The news of the rout of the Royal army at Prestonpans, and the
intended march of the Highlanders southwards, put a stop to business
as well as pleasure, and caused a general consternation throughout
the northern counties. The great bulk of the people were, however,
comparatively indifferent to the measures of defence which were
adopted; and but for the energy displayed by the country gentlemen
in raising forces in support of the established government, the
Stuarts might again have been seated on the throne of Britain. Among
the county gentlemen of York who distinguished themselves on the
occasion was William Thornton, Esq., of Thornville Royal. The county
having voted ninety thousand pounds for raising, clothing, and
maintaining a body of four thousand men, Mr. Thornton proposed, at a
public meeting held at York, that they should be embodied with the
regulars and march with the King's forces to meet the Pretender in
the field. This proposal was, however, overruled, the majority of
the meeting resolving that the men should be retained at home for
purposes merely of local defence. On this decision being come to,
Mr. Thornton determined to raise a company of volunteers at his own
expense, and to join the Royal army with such force as he could
muster. He then went abroad among his tenantry and servants, and
endeavoured to induce them to follow him, but without success.
Still determined on raising his company, Mr. Thornton next cast
about him for other means; and who should he think of in his
emergency but Blind Jack! Metcalf had often played to his family at
Christmas time, and the Squire knew him to be one of the most
popular men in the neighbourhood. He accordingly proceeded to
Knaresborough to confer with Metcalf on the subject. It was then
about the beginning of October, only a fortnight after the battle of Prestonpans. Sending for Jack to his inn, Mr. Thornton told him of
the state of affairs—that the French were coming to join the
rebels—and that if the country were allowed to fall into their
hands, no man's wife, daughter, nor sister would be safe. Jack's
loyalty was at once kindled. If no one else would join the Squire,
he would! Thus enlisted—perhaps carried away by his love of
adventure not less than by his feeling of patriotism—Metcalf
proceeded to enlist others, and in two days a hundred and forty men
were obtained, from whom Mr. Thornton drafted sixty-four, the
intended number of his company. The men were immediately drilled and
brought into a state of as much efficiency as was practicable in the
time; and when they marched off to join General Wade's army at Boroughbridge, the Captain said to them on setting out, "My lads!
you are going to form part of a ring-fence to the finest estate in
the world!" Blind Jack played a march at the head of the company,
dressed in blue and buff, and in a gold-laced hat. The Captain said
he would willingly give a hundred guineas for only one eye to put in
Jack's head: he was such a useful, spirited, handy fellow.

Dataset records
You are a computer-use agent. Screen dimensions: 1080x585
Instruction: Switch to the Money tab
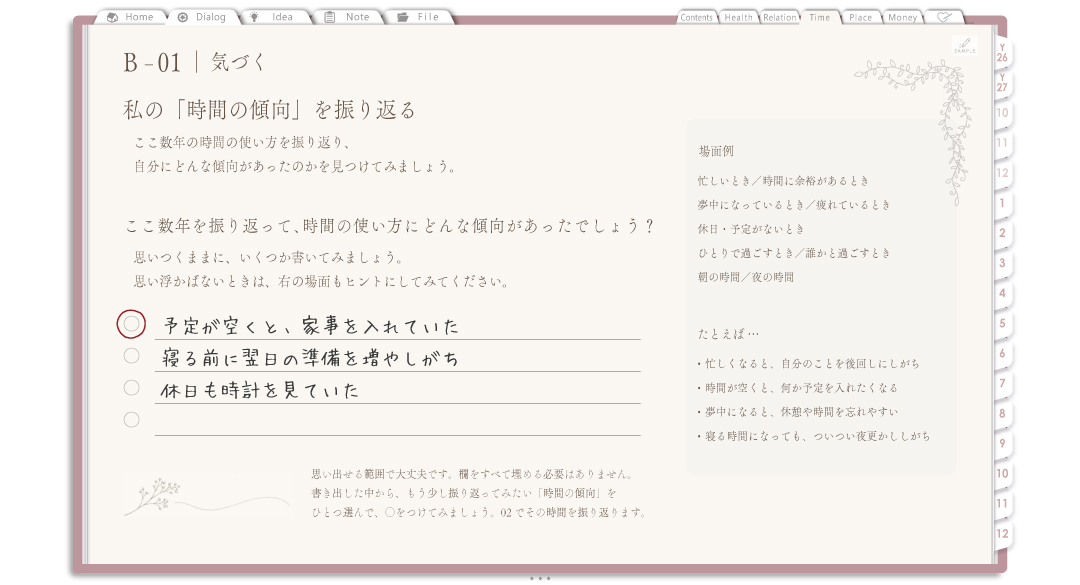pos(902,17)
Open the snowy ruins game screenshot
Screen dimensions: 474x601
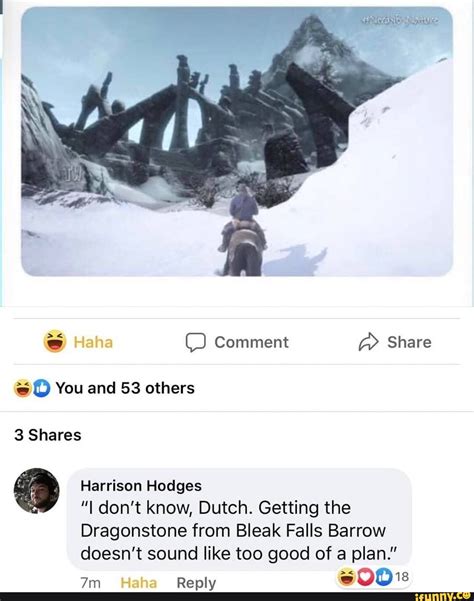point(237,141)
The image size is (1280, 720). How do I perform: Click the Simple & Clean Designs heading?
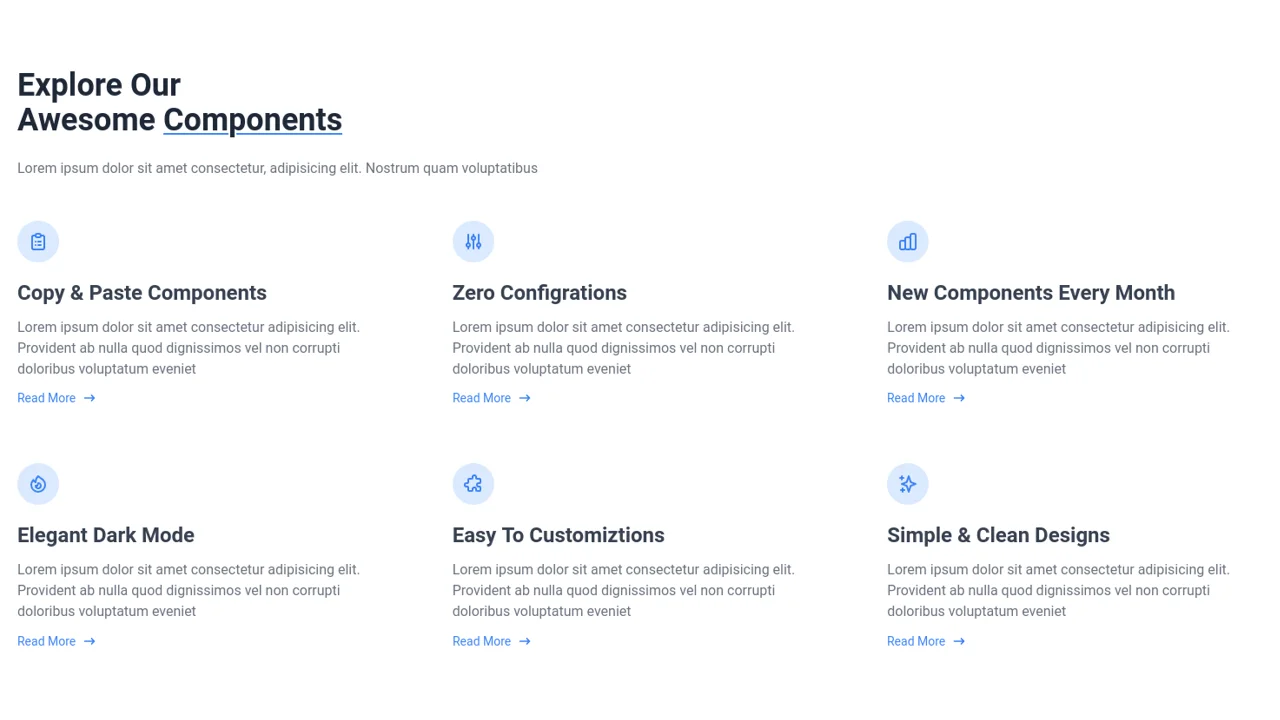click(998, 535)
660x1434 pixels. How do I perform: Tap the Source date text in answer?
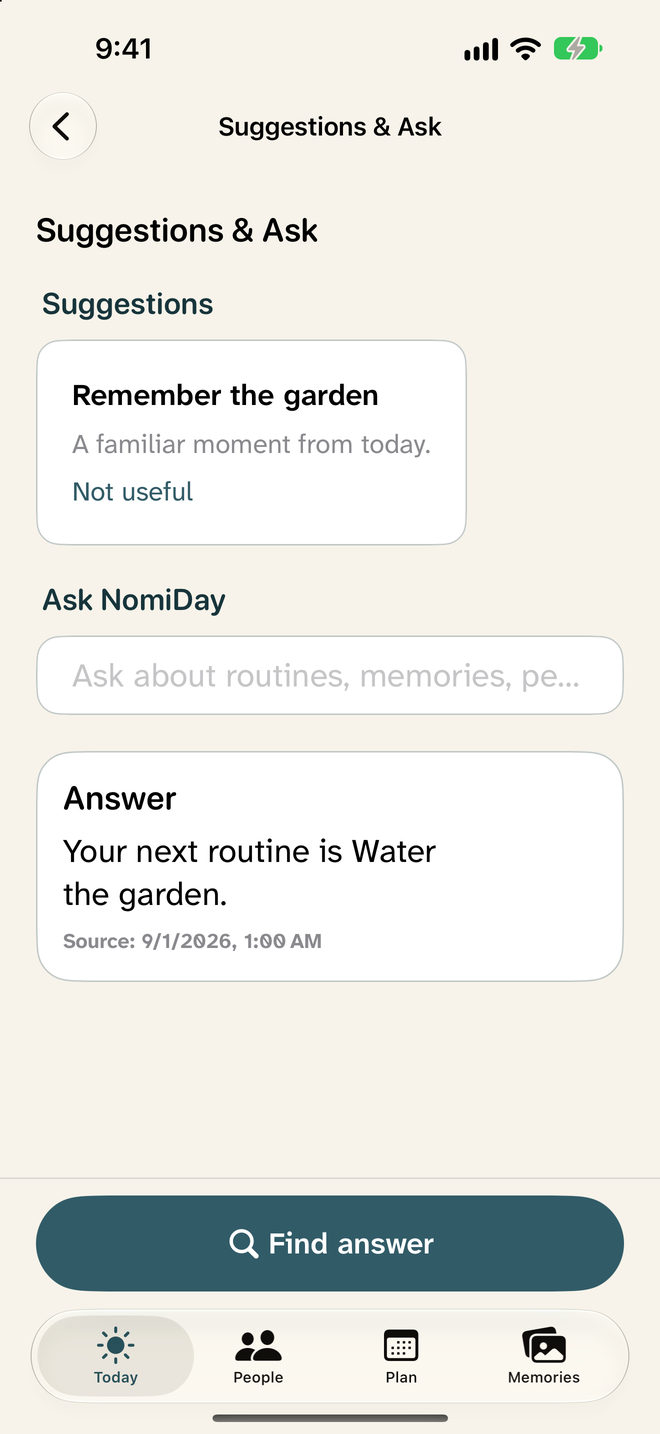coord(192,941)
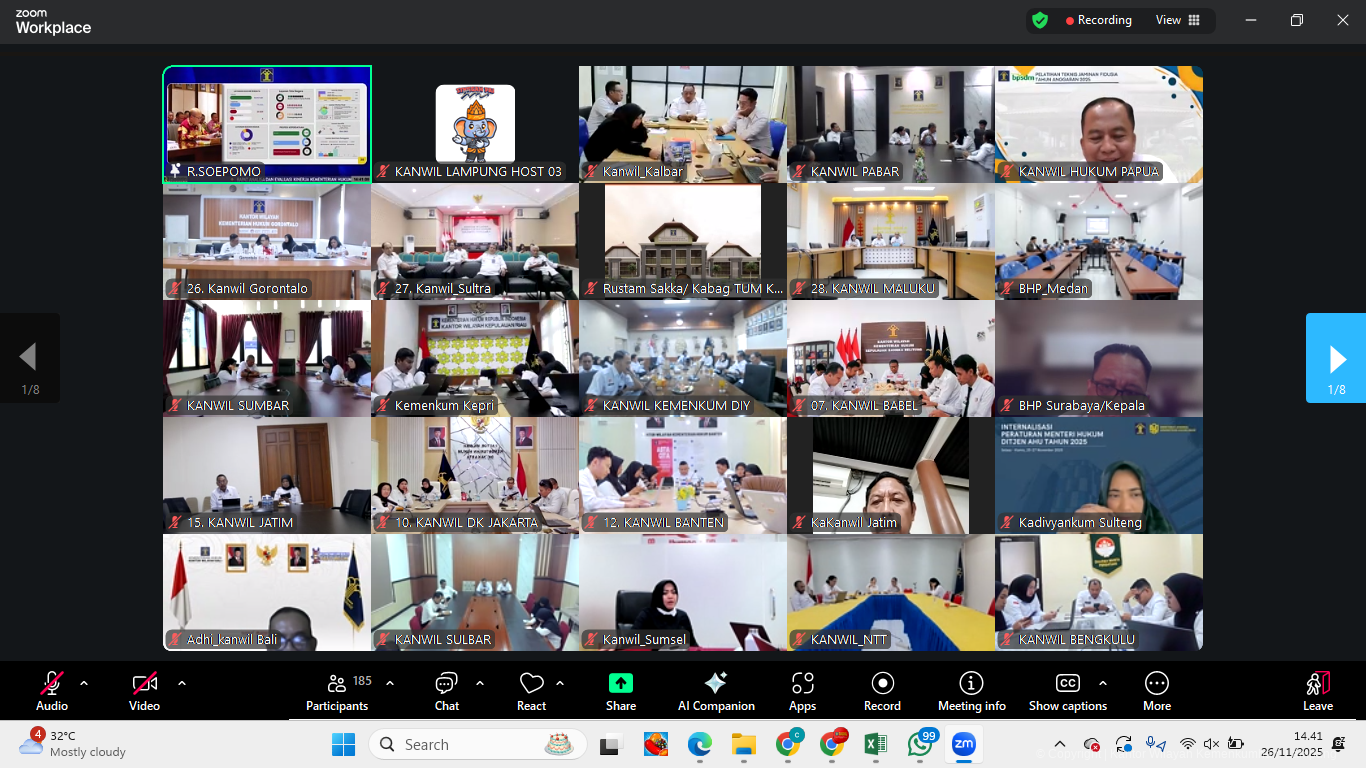Unmute the microphone Audio button
The height and width of the screenshot is (768, 1366).
pyautogui.click(x=52, y=684)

» Written task 1
Using the text on Blind Jack Metcalf, decide whether each statement agrees with it: (a) The public meeting at York accepted Mr. Thornton's proposal to march the men with the King's forces. (b) Mr. Thornton's tenants and servants did not agree to follow him. (c) A hundred and forty men were obtained in two days. Answer yes or no for each and quote the words of the text that decide it.
» Written task 2
According to the text on Blind Jack Metcalf, how many men did Mr. Thornton draft for his company?

» Task result 1
(a) No: "This proposal was, however, overruled, the majority of the meeting resolving that the men should be retained at home for purposes merely of local defence."
(b) Yes: "endeavoured to induce them to follow him, but without success."
(c) Yes: "in two days a hundred and forty men were obtained"

» Task result 2
Sixty-four.